The Process Of Dielectric Welding

There are several benefits to using radio frequencies and pressure over heat and pressure or even over sewing to create waterproof, airtight and extremely durable seams in films, thermoplastic materials as well as vinyl and coated fabrics.

The basics of dielectric welding, which may also be called RF (radio frequency) welding, dielectric sealing or high-frequency welding or sealing, allows for even complex seams and shapes to be created quickly, effectively and with no waste.

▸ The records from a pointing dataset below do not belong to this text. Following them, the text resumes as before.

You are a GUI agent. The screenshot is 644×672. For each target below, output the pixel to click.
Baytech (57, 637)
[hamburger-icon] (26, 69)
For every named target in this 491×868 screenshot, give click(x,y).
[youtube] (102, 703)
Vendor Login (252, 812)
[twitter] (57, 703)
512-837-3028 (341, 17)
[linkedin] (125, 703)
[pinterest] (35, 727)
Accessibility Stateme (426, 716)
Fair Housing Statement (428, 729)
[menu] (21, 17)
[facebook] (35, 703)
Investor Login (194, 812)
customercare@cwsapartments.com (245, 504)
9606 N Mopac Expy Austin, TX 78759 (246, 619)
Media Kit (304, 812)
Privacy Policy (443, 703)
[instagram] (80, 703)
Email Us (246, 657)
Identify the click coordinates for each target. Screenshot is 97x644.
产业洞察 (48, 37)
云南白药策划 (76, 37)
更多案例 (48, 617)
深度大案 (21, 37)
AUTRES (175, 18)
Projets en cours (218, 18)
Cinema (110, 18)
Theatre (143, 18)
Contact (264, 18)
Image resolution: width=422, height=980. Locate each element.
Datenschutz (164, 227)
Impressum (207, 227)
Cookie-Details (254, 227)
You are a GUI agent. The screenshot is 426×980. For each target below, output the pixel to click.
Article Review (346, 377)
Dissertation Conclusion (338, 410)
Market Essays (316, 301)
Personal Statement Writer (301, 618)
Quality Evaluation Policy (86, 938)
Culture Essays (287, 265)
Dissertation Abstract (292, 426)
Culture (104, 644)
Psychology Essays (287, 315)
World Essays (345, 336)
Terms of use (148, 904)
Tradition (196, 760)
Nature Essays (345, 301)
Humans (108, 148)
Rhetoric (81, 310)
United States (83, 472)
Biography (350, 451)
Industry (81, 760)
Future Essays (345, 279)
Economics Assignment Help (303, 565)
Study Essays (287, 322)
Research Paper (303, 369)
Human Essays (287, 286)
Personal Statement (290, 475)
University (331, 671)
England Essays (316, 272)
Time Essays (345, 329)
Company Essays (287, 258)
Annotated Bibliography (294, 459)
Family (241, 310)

Additionally, through the use of this process, the area of the seam is as strong or stronger than the two materials on their own. It can be used to join two similar types of suitable materials or two different suitable materials, which adds to the versatility of the process.

The Process Explained

To understand how dielectric welding can provide such a strong weld and seam, it is important to understand the basics of the process. This will also illustrate the benefits of this option in creating seams as opposed other methods.

The material to be joined is positioned on the equipment. Pressure is applied at the sight of the seam, which is essential to create the bond. Once correctly positioned and, the radio frequency is added.

The radio frequency used is directed in a precise, focused pattern at the area where the seam is required. Within this designated area, the electromagnetic energy will agitate the molecules in the two materials and allow them to mix. At this point, the pressure combined with the mixing molecules creates a new, integrated material at the seam that is a fusion of the two fabrics, films or materials.

With just a few short seconds cooling is complete and the weld is strong, durable and air and watertight. As there is no external heat and no need for glue, it is a good option for thermoplastics, most films and most types of vinyl and coated fabrics.